Elsewhere in the city frozen food shop Iceland and Poundland reported products missing from deliveries.
This week the Co-Op and Subway have also warned over shortages.
Nando's was forced to shut of a chicken shortage which also impacted rival KFC, and McDonald's also ran out of milkshakes.
Norwich Chambers of Commerce said there were “multiple reasons” why the food shortages had occurred, but there was “not a sufficient volume of members” raising the shortages as a significant issue to warrant any action.
Chris Smith is the owner of Christophe's Crepes, which has a trailer and shop in Norwich.
He said that supply-wise he has been fairly lucky and that raspberries had been the only item hard to track down.
But it was staffing the sites which had been the real issue.
He said: "There have been some days when we couldn't open the trailer just because we didn't have enough people.
"We have a lot of younger people who work for us who might have gone out to watch the football, or to go to events like Latitude. They might get pinged on a week day and it's too late for us to come up with a new schedule for the weekend. It has been a bit of a nightmare.

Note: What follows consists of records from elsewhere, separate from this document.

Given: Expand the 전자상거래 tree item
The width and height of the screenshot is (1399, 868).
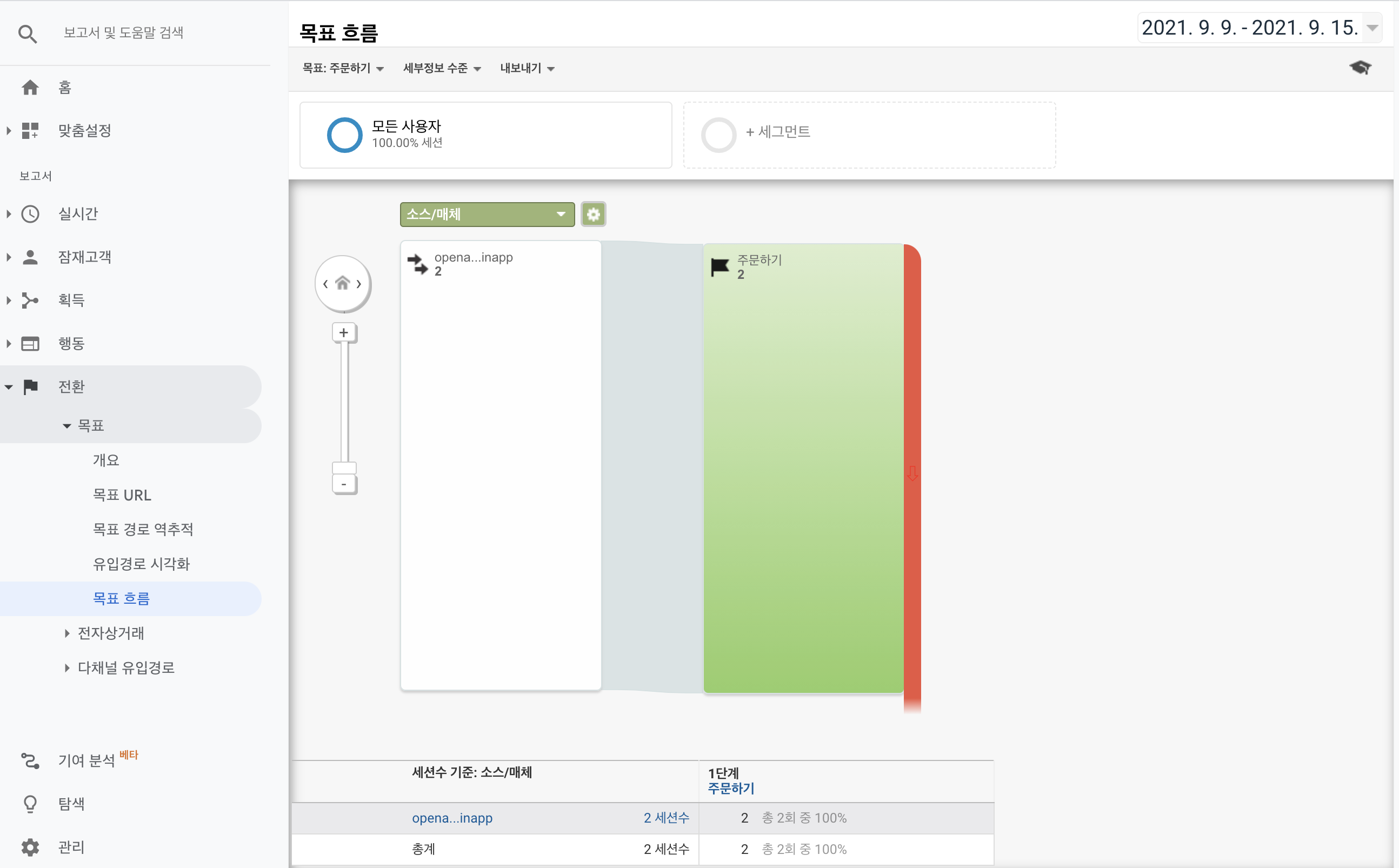Looking at the screenshot, I should 67,633.
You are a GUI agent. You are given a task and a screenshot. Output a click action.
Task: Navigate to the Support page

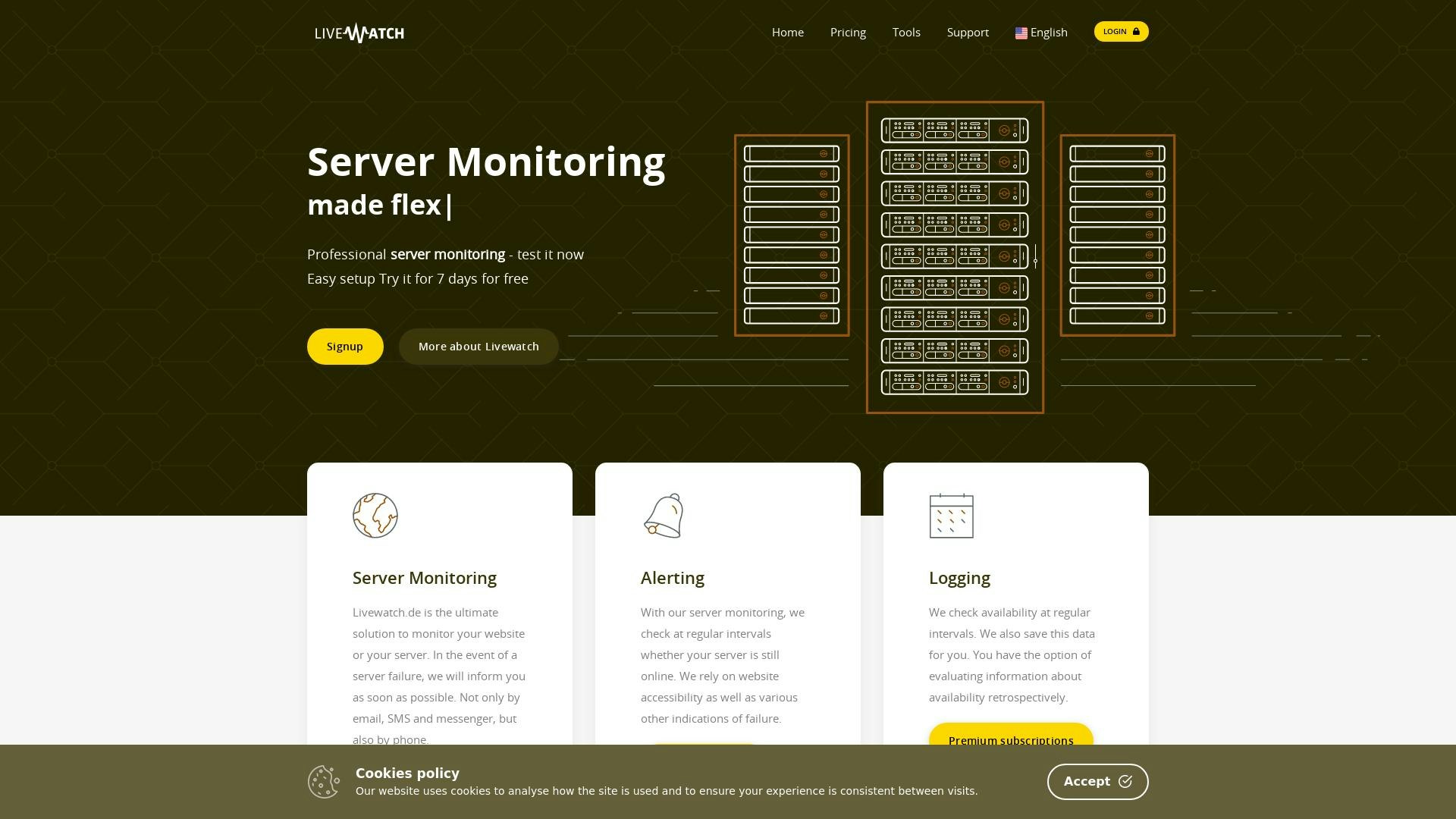tap(968, 33)
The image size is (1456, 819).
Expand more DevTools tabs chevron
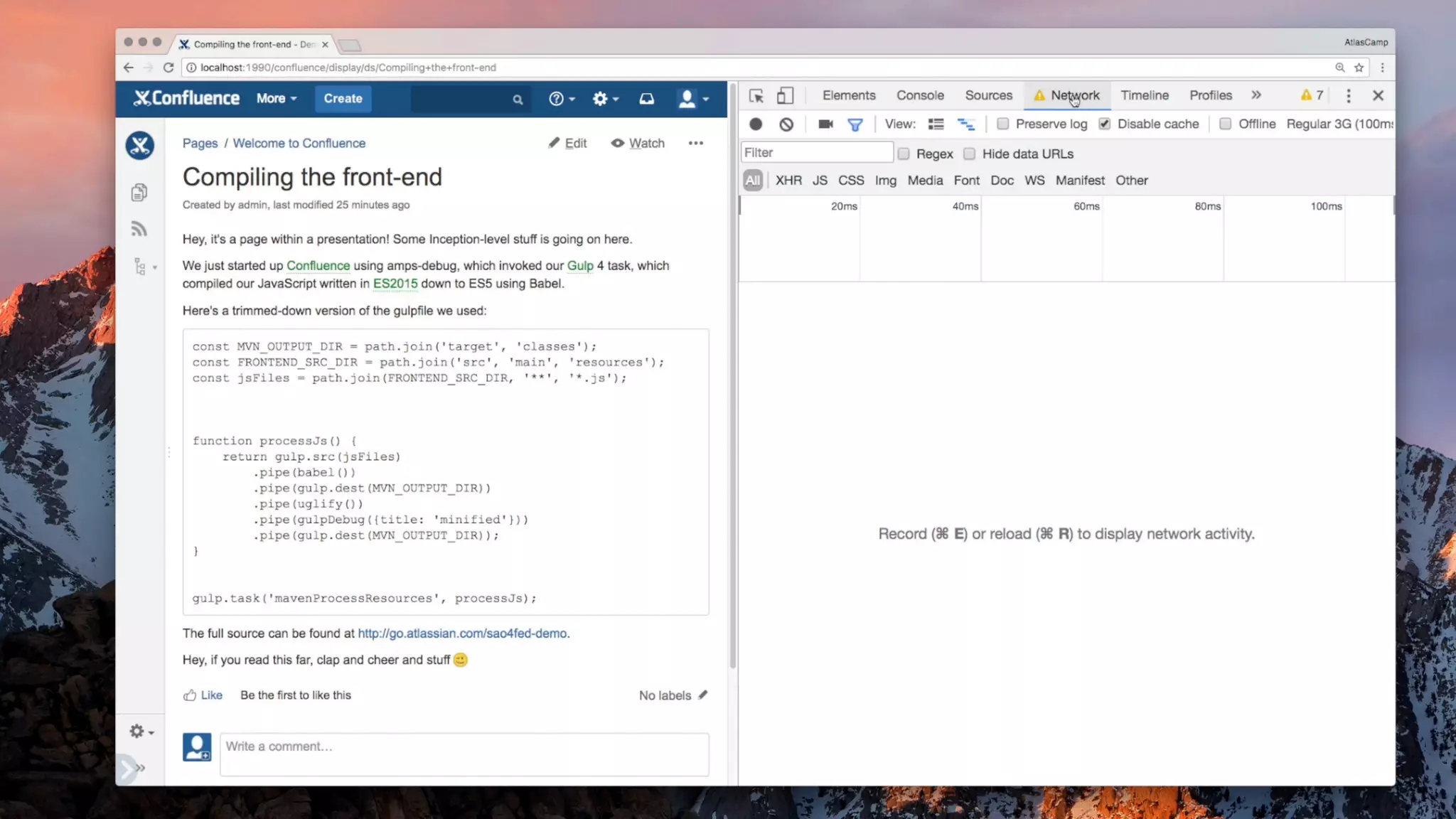click(1256, 95)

"What's a bit destroying for me is that people sometimes get grumpy when we tell them the food is a 20 minute wait. We can't really put a sign on the door saying we're short staffed.
"We do find when we explain it people are really understanding - so we just make a point of telling everyone."

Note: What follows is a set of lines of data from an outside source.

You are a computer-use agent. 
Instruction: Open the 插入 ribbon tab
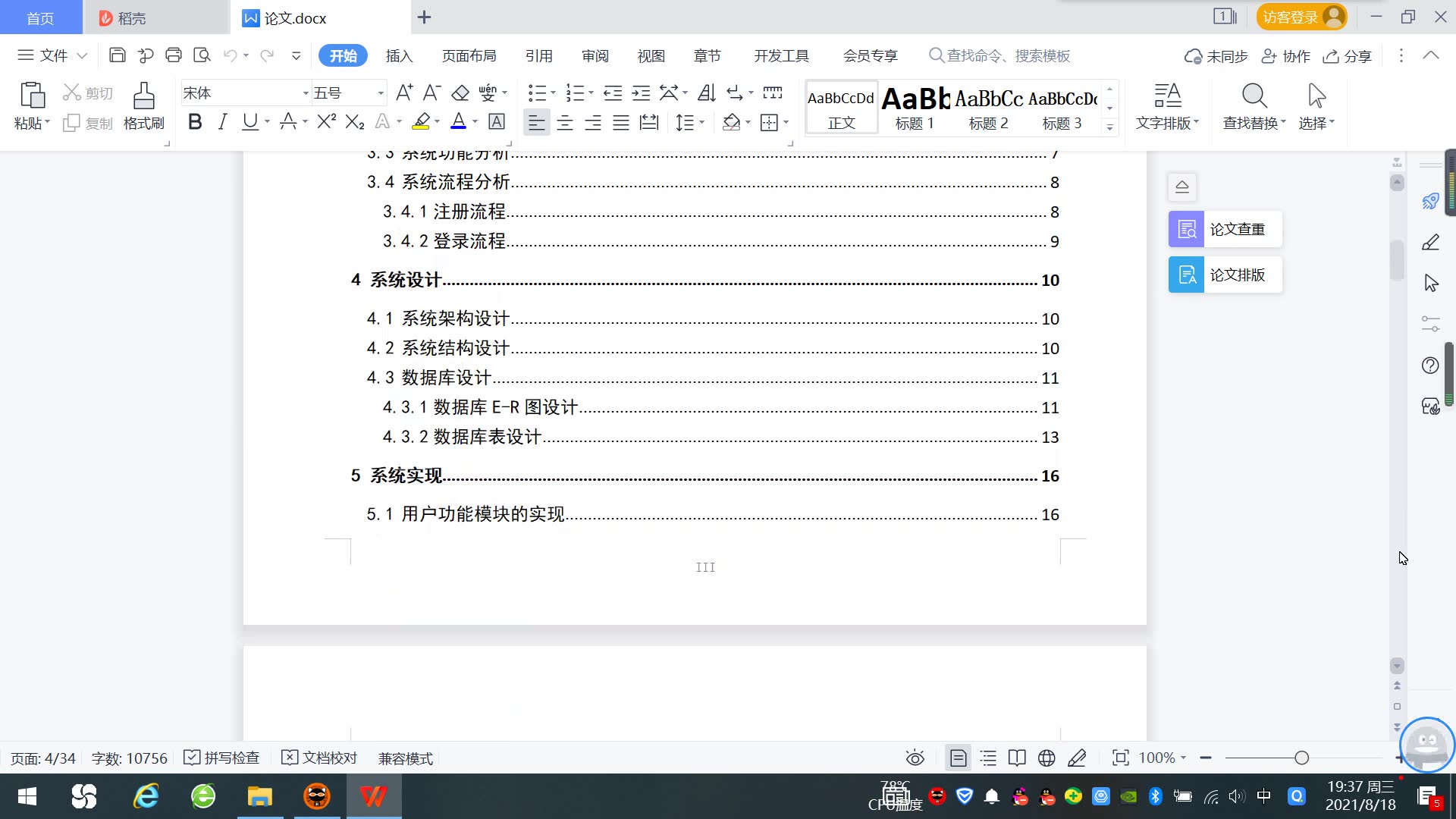pos(399,55)
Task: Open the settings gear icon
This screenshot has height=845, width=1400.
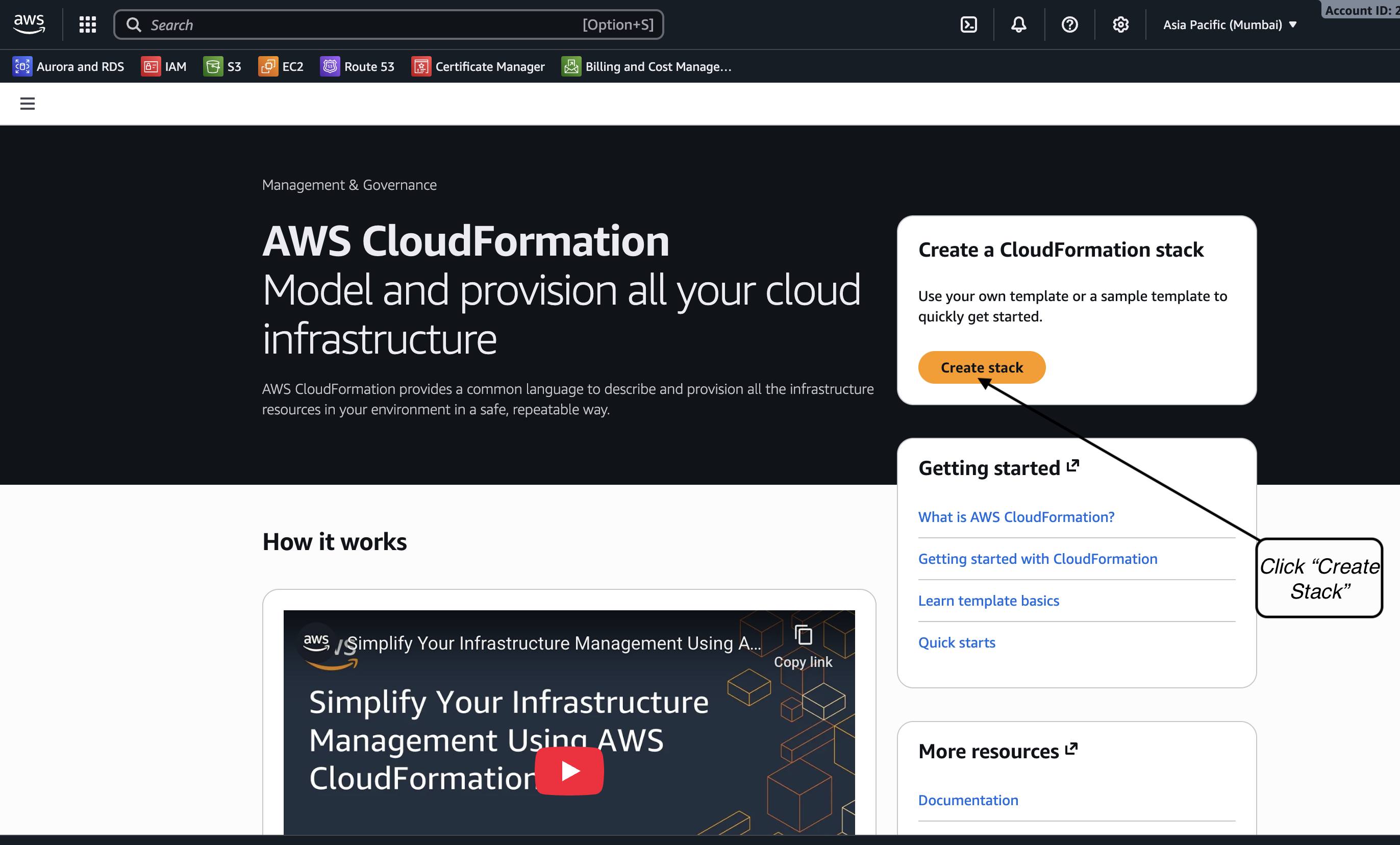Action: pyautogui.click(x=1120, y=24)
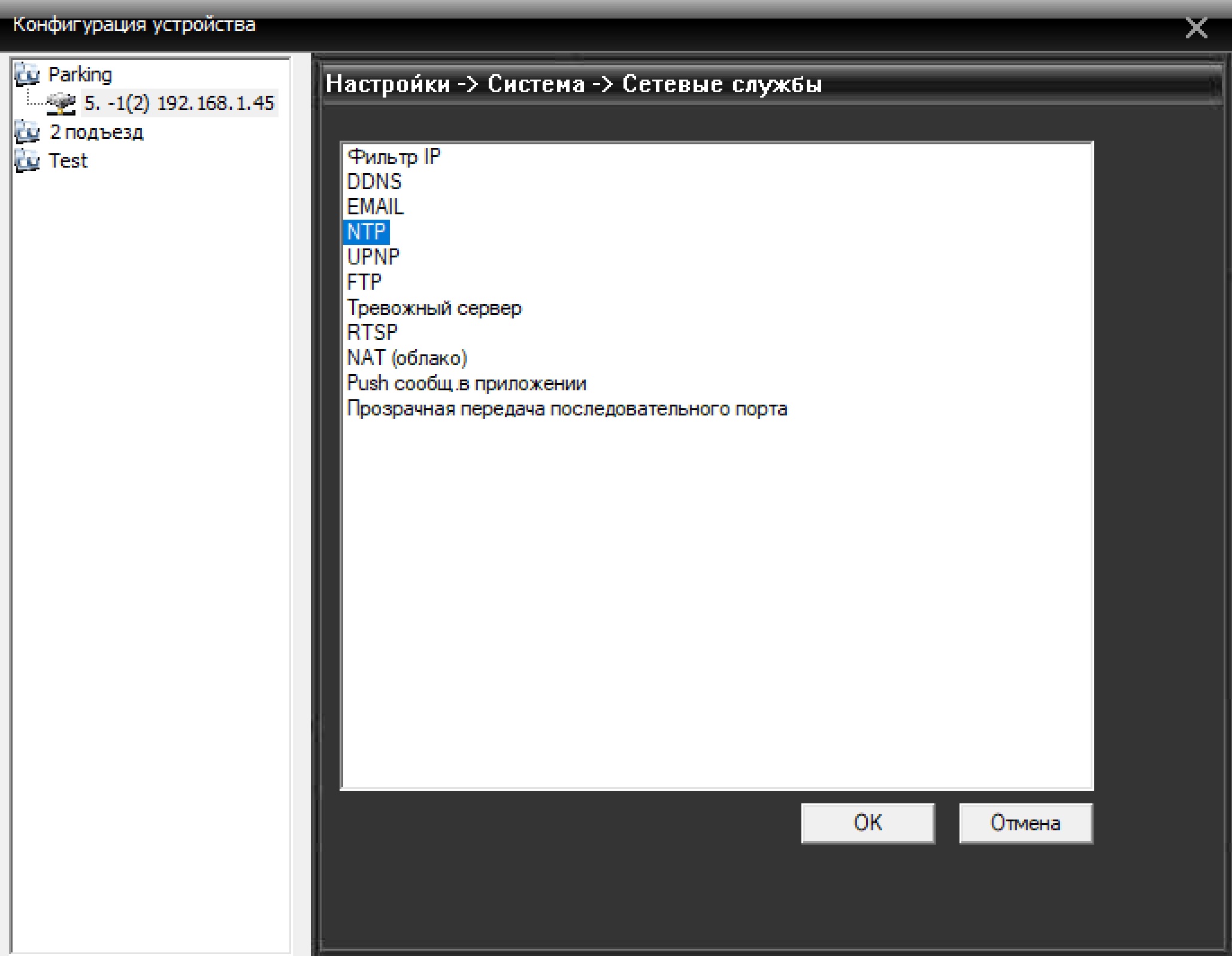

Which businesses have reported ingredients in short supply?
Greggs: Bakery chain Greggs warned this week that it was struggling to get hold of chicken, prompting fears over its chicken bakes.
The manager of one branch said it was also facing issues with steak bakes and vegan sausage rolls.
Tesco: Boss of the supermarket chain John Allan said this week that driver shortages could impact the business up until Christmas.
He said: "At the moment we're running very hard just to keep on top of the existing demand and there isn't the capacity to build stocks that we'd like to see. So, in that sense, I think there may be some shortages at Christmas."
Iceland: Iceland boss Richard Walker also said he was nervous about stockpiling for the festive season, saying: "The reason for sounding the alarm now is that we've already had one Christmas cancelled at the last minute. I'd hate this one to be problematic as well."